Before I started my investment, I also wished for the same things.
I wished that with my current salary, I could buy property at the prices of 30 or 50 years ago!
Many of you may think that this is nothing but wishful thinking.
What if I were to tell you that this is not an impossible dream?
Do You Want To Retire? Or You ready for retirement?
Even when I speak to my friends who are already past 55 years old, they are not ready.
Some of my Malaysian friends are waiting to be selected as a candidate for the Voluntary Separation Scheme (VSS) which arises when a company is not officially retrenching but wishes to get rid of employees.
Others tell me that they want to wait it out.
Unless they have a retirement plan in place, waiting it out means they will work until they either drop or are forced to leave because of health reasons.
I often see three categories of people trying to decide if they are ready to retire.
1 – “Of course you can retire! Live it up and party every night!”
After reaching your 70s with your health and wealth intact, you and your $1 million are likely to fall into this category.
2 – “The probability for your retirement looks good. You can buy a superbike but not a yacht.”
If you have always lived a frugal lifestyle and are in your 60s, you and your $1 million are likely to fall into this category.
3 – “Let’s retirement define you!”
This is the lifestyle of those who retire early $1 million living frugally and 70-year-olds with $1 million spendings lavishly.
How Many Investment Properties Do You Need To Earn $70,000?
For example, let’s assume you can find properties with a 10% cash-on-cash return.
This means you need to invest equity of $700,000 into rental properties.
You look around and ask which property I can buy in Singapore or Malaysia that costs $700,000.
Not only can that, but the same property gives me a 10% cash-on-cash return.
Will I be able to earn $5,800 net profit for my $700,000 property investment?
This means if I can replace this salary income with passive rental income.
Then, you’ll be able to “retire,” right?
Unseen Expenditures In The Future
Knowing how much you need to retire still boils down to projecting your future expenses until the day you die.
Let’s say you’ve only saved $1 million and are withdrawing 4% or more in retirement.
So, if you want at least $40,000 per year, $1 million is the least amount of money, the bare minimum, and you should have before you launch into retirement.
Is Property Investment A Good Choice For Building Nest Egg?
Property investment is a good investment for retirement as it builds capital gain.
This is also a way for you to build their portfolio of investment properties.

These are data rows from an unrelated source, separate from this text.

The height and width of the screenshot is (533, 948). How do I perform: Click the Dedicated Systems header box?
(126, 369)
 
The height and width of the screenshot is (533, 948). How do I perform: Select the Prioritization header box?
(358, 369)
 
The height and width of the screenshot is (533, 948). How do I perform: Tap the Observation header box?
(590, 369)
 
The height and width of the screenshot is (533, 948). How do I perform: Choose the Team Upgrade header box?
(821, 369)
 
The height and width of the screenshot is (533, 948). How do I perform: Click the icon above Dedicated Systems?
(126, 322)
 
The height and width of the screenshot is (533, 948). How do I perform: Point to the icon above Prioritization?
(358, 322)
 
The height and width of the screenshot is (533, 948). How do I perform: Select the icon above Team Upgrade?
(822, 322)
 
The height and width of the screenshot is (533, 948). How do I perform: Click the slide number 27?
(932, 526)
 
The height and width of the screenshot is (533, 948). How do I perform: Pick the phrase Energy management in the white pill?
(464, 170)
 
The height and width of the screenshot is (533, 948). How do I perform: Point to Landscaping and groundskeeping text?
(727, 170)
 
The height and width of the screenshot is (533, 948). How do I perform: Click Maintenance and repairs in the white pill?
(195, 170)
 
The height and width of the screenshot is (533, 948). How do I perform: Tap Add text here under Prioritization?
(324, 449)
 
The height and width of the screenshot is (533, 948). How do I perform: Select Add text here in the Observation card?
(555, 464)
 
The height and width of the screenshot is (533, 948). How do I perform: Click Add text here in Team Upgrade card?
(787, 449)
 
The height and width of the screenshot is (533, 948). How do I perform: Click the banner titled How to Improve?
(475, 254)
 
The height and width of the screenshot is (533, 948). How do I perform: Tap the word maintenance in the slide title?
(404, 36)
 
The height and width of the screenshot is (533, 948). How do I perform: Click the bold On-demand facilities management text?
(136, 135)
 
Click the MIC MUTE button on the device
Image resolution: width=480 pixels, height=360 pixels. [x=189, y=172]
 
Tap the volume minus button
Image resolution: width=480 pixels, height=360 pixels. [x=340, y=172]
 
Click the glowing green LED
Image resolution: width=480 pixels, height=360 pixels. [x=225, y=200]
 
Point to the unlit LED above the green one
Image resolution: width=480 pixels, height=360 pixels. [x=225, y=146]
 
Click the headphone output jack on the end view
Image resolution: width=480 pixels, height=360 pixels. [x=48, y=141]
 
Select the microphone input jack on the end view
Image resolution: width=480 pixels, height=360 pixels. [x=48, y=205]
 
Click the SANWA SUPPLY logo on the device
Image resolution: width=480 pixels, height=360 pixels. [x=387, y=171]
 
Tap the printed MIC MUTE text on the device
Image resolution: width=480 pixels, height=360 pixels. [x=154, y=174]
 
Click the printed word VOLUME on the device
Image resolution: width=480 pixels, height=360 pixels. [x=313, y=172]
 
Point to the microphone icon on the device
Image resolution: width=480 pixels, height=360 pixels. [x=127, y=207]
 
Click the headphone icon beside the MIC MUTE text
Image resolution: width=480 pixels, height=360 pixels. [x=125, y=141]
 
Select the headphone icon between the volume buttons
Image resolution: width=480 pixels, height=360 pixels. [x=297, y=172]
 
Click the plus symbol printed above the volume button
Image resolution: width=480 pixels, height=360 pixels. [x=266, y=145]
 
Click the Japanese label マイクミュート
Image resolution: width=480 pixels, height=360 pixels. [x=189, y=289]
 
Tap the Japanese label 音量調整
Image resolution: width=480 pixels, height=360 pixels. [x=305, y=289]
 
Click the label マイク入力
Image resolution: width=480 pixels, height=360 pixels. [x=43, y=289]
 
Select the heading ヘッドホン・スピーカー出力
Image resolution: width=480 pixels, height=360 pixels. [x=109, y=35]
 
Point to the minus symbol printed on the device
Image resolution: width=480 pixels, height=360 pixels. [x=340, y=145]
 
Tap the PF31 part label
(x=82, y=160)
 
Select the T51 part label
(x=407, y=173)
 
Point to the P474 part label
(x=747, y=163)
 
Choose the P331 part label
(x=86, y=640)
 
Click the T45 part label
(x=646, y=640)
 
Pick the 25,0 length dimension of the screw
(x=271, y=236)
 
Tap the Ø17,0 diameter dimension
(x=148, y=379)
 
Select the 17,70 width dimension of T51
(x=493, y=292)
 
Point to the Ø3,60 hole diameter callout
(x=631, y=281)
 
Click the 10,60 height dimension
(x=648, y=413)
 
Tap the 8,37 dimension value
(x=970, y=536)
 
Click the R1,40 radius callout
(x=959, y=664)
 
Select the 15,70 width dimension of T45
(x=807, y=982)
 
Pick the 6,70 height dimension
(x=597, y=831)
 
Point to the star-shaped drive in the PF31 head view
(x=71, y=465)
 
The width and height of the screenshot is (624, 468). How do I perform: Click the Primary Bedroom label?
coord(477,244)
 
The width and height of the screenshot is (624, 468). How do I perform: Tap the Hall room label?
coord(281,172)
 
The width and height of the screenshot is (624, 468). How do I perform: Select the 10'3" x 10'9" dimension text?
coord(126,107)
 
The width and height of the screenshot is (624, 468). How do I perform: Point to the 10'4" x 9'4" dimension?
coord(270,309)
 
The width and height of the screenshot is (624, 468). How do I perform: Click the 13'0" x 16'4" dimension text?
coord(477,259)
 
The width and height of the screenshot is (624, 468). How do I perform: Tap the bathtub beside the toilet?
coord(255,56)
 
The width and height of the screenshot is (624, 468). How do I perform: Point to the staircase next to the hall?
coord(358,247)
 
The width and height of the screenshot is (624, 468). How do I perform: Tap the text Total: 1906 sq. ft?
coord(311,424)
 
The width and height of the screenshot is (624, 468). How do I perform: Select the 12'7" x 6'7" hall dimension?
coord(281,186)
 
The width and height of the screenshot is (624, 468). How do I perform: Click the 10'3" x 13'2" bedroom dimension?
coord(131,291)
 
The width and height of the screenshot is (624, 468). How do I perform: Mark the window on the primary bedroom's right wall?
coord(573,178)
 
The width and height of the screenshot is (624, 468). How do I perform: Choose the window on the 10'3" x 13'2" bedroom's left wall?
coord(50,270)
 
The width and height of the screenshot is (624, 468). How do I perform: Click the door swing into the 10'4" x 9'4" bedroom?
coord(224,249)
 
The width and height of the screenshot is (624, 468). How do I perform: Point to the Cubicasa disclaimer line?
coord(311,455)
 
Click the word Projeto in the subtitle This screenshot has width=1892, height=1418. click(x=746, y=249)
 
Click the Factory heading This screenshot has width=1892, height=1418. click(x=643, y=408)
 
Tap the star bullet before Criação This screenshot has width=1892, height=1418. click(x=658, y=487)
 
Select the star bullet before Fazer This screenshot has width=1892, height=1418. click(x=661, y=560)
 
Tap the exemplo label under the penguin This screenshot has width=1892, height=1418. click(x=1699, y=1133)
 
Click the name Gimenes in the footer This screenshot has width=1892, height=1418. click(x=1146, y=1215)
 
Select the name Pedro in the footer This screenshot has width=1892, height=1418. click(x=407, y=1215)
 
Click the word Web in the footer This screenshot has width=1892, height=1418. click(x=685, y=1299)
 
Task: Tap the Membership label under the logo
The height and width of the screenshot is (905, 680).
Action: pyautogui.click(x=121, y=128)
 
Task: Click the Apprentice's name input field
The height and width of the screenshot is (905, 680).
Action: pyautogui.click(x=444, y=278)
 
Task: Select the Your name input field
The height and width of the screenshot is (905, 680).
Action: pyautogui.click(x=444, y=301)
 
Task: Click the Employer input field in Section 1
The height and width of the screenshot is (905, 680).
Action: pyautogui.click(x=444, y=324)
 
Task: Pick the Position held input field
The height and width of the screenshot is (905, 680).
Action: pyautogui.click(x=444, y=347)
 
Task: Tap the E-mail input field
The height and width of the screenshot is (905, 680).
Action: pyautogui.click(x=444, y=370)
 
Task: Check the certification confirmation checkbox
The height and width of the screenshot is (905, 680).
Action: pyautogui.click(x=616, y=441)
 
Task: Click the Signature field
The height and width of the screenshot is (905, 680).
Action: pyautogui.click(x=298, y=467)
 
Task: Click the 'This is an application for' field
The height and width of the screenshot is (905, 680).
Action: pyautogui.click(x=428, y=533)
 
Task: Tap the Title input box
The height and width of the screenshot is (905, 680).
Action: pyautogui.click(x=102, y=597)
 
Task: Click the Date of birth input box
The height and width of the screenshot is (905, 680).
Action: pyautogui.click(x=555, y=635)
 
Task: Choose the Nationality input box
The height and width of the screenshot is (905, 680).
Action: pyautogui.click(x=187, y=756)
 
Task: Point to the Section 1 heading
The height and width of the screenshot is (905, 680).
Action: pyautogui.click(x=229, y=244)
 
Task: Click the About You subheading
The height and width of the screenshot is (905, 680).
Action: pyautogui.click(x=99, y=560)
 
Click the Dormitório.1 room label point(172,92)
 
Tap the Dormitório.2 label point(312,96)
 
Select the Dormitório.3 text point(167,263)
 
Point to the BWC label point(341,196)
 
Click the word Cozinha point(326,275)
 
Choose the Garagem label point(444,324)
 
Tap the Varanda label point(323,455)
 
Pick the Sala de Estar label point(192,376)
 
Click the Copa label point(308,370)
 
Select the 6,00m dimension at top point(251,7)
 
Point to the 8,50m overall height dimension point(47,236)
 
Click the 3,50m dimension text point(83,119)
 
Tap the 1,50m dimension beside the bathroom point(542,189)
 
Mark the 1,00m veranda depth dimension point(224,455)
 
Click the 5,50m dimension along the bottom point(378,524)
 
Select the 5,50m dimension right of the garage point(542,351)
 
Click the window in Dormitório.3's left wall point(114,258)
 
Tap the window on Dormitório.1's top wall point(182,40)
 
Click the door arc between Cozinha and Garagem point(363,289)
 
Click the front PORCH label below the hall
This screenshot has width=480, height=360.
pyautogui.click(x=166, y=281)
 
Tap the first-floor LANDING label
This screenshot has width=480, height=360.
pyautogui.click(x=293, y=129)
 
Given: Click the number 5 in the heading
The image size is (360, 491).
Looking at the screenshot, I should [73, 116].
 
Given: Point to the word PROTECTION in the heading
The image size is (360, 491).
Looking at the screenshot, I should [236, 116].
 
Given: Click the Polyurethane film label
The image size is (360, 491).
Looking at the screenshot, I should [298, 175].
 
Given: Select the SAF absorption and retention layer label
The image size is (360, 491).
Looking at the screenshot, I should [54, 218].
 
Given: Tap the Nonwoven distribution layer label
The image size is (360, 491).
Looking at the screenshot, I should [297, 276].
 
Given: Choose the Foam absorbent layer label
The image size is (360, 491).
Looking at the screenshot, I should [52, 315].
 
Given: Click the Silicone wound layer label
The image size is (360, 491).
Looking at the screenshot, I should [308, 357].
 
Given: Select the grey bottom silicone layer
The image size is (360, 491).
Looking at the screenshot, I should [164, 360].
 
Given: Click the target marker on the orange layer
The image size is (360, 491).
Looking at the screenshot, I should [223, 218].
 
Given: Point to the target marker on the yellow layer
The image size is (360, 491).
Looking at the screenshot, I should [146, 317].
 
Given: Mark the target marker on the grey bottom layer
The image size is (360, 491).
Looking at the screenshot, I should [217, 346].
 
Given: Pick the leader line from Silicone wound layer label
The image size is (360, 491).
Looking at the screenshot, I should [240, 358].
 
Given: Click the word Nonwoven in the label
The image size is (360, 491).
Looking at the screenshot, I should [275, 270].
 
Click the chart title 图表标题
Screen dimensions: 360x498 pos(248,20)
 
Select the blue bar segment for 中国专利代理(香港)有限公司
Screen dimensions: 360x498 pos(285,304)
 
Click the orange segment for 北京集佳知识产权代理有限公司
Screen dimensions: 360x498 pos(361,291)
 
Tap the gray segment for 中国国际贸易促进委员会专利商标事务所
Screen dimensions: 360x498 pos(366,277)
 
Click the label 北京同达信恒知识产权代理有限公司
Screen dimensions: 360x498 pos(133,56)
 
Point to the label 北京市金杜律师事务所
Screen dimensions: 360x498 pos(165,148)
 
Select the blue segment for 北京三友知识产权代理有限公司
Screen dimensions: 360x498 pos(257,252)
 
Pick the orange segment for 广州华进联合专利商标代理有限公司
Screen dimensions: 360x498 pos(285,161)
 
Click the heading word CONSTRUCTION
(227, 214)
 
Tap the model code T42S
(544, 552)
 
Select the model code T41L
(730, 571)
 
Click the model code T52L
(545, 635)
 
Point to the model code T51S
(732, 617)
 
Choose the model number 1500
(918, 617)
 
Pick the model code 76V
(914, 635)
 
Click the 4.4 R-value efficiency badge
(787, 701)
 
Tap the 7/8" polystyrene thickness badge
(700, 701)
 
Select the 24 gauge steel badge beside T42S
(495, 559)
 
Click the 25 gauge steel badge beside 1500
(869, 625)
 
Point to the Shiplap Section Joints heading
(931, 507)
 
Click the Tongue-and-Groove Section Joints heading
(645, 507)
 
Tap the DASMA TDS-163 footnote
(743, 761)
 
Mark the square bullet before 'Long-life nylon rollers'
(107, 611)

By the time you choose to retire, you will have a steady source of passive income to set you up for life!
Needless to say, you will also have enough money saved for that Nest Egg and be able to enjoy traveling or hobby pursuits.
Property Investment can be a good investment if you go about it the right way.
If you want to use Property Investment to build a steady source of retirement income, exercise patience, and work systematically as you create a portfolio of income-producing properties.
Retirement planning is not something that you do shortly before you stop working.
It is a lifelong process that may undergo a series of stages in which you evaluate your progress and targets and make decisions to ensure you reach them.
Your savings can take place throughout your working years.
But when the paycheck stops, or if something unexpected happens, what are your options?
Do you re-enter the workforce, change your lifestyle, or get more aggressive with your investments?
A successful retirement depends on your ability to plan, not just your own ability to save and invest wisely.
Just getting by isn’t an excellent way to start decades of unemployment and diminishing employ-ability.
Retirement should be a change of occupation.
It would be best if you got a chance to do what you have always wanted to do with only so much time left before our bodies fail.
The way I see it, retirement is much better when you are over-prepared than when you try to wing it.
I wish you a successful journey towards building Property Investment a Good Nest Egg for Retirement!